Nicolas Sarkozy’s resounding victory gives him a clear mandate for change. This is at least the way he chose to interpret it Sunday (6 May) night. But the mandate would have been even clearer, had Sarkozy clearly and unequivocally campaigned for the radical changes France’s economy still needs after years of hesitation.
As it is, with as many campaign speeches devoted to “protecting” French people against globalization as harangues for getting back on the high-growth wagon, the risk is that Sarkozy will be able to interpret his victory as he sees fit, depending on circumstances.
But victory nights are moments for optimism. Those who hope that radical Sarko will get the better of conservative Sarko will have to go by a few tests in the next six months.

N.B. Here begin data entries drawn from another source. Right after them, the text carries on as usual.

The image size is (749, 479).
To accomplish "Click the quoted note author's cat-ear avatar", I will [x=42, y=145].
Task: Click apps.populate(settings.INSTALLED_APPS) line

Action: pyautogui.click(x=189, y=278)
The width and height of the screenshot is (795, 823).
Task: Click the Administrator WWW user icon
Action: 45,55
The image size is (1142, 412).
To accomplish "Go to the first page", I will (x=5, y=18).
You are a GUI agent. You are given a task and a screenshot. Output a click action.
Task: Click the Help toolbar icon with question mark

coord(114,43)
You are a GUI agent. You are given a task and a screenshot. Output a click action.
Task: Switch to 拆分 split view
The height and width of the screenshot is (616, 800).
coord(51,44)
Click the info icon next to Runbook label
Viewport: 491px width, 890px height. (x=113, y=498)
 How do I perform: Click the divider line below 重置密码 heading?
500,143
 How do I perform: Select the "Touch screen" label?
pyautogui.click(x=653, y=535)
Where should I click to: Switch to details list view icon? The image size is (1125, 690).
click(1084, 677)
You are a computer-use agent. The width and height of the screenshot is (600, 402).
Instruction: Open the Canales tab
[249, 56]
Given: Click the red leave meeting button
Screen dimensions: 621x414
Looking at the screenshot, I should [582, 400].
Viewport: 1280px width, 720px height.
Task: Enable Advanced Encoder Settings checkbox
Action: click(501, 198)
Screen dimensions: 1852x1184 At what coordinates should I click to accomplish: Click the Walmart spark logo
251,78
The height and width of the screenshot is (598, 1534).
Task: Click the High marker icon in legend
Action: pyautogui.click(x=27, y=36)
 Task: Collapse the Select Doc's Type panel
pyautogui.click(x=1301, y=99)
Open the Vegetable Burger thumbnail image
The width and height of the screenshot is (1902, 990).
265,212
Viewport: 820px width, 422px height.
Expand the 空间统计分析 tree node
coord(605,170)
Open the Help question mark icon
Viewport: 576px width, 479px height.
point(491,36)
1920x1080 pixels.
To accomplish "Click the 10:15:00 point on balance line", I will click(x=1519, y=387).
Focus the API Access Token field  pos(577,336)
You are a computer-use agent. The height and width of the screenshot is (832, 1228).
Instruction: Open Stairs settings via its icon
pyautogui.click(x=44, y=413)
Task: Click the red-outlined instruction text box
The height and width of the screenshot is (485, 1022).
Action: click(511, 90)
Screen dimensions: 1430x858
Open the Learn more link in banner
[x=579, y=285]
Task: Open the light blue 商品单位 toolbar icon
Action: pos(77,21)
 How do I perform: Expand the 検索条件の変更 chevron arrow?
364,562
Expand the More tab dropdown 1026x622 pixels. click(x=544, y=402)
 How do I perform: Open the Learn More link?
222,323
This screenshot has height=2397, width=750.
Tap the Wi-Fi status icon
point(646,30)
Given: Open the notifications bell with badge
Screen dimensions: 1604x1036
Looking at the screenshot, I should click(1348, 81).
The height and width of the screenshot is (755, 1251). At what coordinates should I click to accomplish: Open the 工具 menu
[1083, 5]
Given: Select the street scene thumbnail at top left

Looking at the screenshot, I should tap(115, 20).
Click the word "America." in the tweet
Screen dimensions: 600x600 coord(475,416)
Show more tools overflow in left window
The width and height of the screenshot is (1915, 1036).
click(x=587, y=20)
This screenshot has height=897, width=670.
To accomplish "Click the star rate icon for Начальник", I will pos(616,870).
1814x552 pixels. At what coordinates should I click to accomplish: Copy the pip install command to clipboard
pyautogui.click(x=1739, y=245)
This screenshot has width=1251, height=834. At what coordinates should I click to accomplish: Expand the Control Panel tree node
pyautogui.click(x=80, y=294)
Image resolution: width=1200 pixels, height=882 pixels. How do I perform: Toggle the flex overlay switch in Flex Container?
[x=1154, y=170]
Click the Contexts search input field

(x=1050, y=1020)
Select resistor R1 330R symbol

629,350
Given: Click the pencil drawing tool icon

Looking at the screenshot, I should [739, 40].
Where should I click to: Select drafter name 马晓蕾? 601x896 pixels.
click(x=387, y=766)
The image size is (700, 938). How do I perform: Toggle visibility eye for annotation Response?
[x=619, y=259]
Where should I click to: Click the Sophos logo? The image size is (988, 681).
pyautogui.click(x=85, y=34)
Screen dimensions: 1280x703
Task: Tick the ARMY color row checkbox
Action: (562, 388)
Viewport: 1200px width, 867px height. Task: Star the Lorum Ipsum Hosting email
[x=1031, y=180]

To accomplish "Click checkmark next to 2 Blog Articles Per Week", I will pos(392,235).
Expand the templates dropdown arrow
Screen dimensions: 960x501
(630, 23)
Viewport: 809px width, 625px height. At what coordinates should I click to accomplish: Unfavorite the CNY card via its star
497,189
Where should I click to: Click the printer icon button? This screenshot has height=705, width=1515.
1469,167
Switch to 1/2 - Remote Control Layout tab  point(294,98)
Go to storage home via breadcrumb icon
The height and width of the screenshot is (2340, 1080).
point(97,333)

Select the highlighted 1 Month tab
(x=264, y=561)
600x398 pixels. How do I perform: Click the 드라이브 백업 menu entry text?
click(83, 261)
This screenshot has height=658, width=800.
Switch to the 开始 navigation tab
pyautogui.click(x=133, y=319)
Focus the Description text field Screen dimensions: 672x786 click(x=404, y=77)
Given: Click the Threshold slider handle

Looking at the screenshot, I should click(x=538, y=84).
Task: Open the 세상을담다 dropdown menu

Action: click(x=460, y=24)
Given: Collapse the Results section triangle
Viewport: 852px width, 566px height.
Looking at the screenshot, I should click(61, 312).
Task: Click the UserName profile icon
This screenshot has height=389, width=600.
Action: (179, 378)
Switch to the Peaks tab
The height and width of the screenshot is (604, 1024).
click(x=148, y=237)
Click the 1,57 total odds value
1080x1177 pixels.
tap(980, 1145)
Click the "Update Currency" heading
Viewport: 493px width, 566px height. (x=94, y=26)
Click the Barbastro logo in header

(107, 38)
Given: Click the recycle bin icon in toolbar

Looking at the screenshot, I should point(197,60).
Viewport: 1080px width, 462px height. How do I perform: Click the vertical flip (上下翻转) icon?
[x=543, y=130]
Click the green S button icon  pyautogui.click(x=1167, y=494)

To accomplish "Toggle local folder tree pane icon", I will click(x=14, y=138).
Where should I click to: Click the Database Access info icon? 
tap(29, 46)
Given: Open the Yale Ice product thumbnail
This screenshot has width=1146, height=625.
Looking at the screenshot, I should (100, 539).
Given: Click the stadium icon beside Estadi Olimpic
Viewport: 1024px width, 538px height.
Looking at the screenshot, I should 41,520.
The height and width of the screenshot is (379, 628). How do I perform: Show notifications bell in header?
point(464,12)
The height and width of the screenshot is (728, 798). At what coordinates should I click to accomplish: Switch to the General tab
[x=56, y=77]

True, the new President won’t be able to truly govern until a new parliament is elected in the second half of June.
But he can already say a lot by then. He can appoint a prime minister, and choose a temporary cabinet. And he can also indicate which reforms he intends to launch by September.
Sarko’s stated reform intentions are of two kinds. Those dealing with the public-sector machine, which he wants to streamline. And those intended to whip the private sector into shape. If Sarko, as widely expected, gets a strong parliamentary majority to back him, he can reform the 35-hour week law to allow people who want to work more.
He can launch the wide negotiations he said he wants, with unions about the practicalities of a minimum service in public transport in case of strikes. And he can start tackling the pensions system.
All of these are potential minefields, as he will have to both cajole and pressure France’s public-sector unions, at the risk of a showdown. So, in the months to come, and before he comes up with his first real budget next October, the real test of Sarko’s “change” will be whether he seems ready to leverage his victory to take on the entrenched interests that have traditionally made France so difficult to reform.